J’entends partout que ce qui nous sauvera de cette phobie, c’est notre imparable « laïcité à la française ». Si le sujet n’était si grave, j’aurais tout simplement envie d’éclater de rire. Cette mythique laïcité pourrait bien se révéler, dans le climat actuel et compte tenu des véritables enjeux, comme une nouvelle ligne Maginot, une barrière dérisoire, un fétiche. Car il faudrait savoir de quoi on parle. Quel réconfort la laïcité apportera-t-elle à des gens qui souffrent d’immunodéficience culturelle et plus encore religieuse ? Une protection juridique ? La garantie de la liberté de conscience ? Ce n’est pas négligeable en soi. Mais le droit a-t-il le pouvoir de s’opposer à une emprise symbolique ? On ne se garantit efficacement, dans quelque domaine que ce soit, que si l’on dispose de moyens de riposte qui correspondent à la nature de la menace. La laïcité, à ce moment, risque de quitter le pur domaine du droit pour s’identifier à une culture particulière, dite laïque, qui fourbira les catégories menacées en armes culturelles, en conviction rationaliste, en messianisme progressiste, en matérialisme métaphysique… Il y a d’ailleurs des tentatives en ce sens. Je reçois régulièrement en courrier électronique des messages d’un organisme (Riposte laïque), qui se défend sur ce terrain-là qui correspond à une certaine philosophie, une conception du monde. Nous sommes loin de la laïcité de l’État qui n’est pas une philosophie, mais une certaine attitude empirique, en charge de la protection des libertés et de l’organisation pratique des cultes dans l’espace public.

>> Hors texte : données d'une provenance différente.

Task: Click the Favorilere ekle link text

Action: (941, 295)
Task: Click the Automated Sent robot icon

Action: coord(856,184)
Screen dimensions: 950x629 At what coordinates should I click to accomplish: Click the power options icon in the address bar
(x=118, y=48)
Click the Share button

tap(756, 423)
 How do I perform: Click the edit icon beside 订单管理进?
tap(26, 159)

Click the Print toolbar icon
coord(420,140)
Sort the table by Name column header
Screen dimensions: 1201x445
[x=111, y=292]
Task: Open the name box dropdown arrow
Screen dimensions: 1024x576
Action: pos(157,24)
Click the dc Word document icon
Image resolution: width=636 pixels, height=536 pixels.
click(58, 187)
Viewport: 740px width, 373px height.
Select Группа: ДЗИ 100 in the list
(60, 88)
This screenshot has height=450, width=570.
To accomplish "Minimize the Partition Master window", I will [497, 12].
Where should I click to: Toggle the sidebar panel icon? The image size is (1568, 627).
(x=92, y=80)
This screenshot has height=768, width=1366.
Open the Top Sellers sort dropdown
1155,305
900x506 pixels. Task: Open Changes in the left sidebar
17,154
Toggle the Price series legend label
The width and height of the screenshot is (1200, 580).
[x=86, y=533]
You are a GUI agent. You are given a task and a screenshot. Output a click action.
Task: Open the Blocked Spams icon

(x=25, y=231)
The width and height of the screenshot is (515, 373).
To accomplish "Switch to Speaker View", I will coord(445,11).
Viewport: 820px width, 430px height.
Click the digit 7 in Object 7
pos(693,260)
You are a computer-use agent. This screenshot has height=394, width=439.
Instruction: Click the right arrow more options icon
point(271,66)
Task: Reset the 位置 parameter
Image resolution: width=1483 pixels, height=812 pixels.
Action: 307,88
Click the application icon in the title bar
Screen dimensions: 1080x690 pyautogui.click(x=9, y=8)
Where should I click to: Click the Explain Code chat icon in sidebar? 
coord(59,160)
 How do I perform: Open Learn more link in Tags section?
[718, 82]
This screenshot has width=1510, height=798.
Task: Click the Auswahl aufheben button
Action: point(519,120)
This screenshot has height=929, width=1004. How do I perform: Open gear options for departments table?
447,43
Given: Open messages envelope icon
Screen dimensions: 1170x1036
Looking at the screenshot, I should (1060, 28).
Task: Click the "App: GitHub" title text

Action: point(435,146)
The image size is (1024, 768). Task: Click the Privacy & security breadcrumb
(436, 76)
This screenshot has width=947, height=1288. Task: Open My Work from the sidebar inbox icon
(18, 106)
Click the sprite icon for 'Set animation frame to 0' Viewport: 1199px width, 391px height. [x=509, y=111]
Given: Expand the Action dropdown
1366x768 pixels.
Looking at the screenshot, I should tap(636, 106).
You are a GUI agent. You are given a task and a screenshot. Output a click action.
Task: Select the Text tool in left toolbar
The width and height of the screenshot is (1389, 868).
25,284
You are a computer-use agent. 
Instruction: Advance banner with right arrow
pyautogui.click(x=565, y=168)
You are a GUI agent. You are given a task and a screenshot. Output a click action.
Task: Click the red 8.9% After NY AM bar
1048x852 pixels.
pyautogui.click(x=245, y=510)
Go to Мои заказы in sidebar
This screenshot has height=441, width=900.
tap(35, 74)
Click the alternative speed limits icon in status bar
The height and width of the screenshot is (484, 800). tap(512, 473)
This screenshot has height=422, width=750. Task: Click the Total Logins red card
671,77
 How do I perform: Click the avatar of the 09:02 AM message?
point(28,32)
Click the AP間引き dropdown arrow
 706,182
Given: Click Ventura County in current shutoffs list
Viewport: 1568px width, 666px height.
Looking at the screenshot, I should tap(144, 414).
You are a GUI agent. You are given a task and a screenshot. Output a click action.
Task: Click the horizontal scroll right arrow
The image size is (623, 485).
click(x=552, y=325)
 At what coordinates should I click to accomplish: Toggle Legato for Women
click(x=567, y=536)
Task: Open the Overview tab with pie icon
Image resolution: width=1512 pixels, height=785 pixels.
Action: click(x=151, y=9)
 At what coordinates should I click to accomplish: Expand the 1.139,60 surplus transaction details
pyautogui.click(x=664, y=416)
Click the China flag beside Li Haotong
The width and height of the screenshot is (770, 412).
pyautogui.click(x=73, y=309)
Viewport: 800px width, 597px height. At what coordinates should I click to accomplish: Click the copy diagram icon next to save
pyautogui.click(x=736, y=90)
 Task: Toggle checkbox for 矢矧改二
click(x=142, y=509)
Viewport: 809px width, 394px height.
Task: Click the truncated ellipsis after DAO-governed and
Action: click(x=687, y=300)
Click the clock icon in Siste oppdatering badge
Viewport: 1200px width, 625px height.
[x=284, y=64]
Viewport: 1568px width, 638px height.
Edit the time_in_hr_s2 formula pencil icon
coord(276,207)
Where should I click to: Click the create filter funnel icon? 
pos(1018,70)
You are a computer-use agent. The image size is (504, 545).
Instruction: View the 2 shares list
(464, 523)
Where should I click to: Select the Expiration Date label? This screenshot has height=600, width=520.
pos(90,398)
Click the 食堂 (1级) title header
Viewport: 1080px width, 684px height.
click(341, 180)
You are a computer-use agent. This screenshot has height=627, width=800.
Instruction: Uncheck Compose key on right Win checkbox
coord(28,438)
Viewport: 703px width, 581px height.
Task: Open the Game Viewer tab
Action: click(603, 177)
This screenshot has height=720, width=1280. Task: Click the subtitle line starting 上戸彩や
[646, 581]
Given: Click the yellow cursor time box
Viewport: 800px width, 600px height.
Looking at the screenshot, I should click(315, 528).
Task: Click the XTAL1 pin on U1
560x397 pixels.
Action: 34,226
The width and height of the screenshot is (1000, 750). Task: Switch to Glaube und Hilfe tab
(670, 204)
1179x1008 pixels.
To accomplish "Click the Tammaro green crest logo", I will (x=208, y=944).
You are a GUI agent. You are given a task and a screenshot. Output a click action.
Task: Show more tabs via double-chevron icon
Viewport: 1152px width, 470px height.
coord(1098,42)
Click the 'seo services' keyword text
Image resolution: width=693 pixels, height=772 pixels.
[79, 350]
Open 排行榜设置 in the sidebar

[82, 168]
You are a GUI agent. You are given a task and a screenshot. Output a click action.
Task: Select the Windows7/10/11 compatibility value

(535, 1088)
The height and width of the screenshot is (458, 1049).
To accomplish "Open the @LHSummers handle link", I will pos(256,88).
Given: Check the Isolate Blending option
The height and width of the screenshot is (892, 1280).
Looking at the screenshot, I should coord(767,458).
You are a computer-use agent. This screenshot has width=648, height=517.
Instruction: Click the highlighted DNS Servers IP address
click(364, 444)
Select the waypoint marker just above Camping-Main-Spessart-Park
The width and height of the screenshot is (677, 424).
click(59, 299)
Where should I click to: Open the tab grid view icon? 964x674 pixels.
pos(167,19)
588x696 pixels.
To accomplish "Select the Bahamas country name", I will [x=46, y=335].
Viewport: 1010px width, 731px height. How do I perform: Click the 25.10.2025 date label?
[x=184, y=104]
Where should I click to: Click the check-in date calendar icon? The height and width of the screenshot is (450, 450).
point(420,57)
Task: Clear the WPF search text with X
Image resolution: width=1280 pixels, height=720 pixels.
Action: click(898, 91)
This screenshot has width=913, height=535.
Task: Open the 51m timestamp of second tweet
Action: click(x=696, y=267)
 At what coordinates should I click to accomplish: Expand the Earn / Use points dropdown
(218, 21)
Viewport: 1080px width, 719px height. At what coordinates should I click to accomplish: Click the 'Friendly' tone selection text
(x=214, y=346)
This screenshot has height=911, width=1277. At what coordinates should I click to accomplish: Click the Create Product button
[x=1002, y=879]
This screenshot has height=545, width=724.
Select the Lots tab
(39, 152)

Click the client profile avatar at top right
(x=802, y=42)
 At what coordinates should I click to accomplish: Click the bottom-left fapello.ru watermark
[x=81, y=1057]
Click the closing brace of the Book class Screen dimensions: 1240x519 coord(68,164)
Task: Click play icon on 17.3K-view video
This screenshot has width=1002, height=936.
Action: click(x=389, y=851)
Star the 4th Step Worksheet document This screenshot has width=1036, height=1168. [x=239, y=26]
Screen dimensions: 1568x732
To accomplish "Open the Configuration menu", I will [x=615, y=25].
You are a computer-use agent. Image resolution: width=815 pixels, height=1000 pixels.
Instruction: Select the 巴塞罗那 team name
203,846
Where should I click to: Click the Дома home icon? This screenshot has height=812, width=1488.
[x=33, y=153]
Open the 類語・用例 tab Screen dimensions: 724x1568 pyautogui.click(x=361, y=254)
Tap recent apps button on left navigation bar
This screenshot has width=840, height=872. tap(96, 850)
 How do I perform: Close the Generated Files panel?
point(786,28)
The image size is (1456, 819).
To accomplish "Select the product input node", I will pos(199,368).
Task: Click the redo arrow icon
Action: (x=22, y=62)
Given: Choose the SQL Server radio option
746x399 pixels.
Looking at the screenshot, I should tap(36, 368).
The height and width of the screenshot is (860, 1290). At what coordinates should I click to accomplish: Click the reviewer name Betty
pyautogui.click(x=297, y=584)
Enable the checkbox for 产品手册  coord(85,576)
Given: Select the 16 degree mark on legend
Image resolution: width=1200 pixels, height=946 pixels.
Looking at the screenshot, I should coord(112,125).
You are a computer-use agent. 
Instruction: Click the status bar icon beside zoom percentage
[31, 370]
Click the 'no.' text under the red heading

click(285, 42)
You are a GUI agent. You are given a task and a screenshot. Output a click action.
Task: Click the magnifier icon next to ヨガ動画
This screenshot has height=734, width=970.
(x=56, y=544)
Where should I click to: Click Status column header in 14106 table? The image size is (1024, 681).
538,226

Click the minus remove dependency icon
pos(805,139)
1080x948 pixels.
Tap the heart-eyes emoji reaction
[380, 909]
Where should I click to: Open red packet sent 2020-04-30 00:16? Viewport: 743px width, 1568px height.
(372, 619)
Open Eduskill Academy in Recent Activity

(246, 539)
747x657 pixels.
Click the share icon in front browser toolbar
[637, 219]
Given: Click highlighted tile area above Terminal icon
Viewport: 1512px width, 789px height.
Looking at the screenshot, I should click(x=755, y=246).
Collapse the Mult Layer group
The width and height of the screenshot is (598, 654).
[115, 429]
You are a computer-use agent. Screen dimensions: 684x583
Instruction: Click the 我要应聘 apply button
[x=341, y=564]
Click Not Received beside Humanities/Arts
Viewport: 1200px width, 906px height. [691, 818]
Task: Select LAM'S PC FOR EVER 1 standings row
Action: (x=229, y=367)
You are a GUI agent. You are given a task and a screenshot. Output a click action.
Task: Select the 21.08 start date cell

Or, c’est précisément cette laïcité-là qui garantit à l’islam la possibilité de s’implanter, par exemple, visiblement sur le territoire helvétique, y compris grâce à la construction de minarets. Pour rassurer les citoyens inquiets, faudrait-il que l’État se convertisse à une laïcité idéologique et militante et s’oppose pied à pied à l’emprise d’une religion ? Ce serait s’engager dans une dérive, où l’État s’exposerait à l’objection de John Rawls contre la perte d’impartialité de la puissance publique dès lors que celle-ci se laisse aller à une action idéologique qu’il stigmatise comme « perverse ».
« Riposte laïque » ne craint nullement cette action idéologique. Elle ne cesse au contraire de la recommander, en intimant l’ordre à l’État officiel de s’y rendre. Et cette position de combat est tout entière impulsée par l’actualité de la menace islamique, sans cesse décrite et stigmatisée. Intellectuellement, la posture n’est pas toujours commode à tenir, car elle se réclame à la fois d’une certaine tradition républicaine à la française et d’une vigilance qui l’apparente à la droite dure, si éloignée qu’elle se veuille de ses motifs.
« Riposte laïque » est sans cesse sur la brèche pour dénoncer les complaisances d’une certaine gauche branchée, et par ailleurs d’intention très progressiste et émancipatrice. Décidément, nous vivons un moment très particulier où les camps se redéfinissent face à des enjeux qui bousculent les certitudes acquises. C’est pourquoi le débat engagé sur l’identité française et la laïcité n’est pas près de s’épuiser.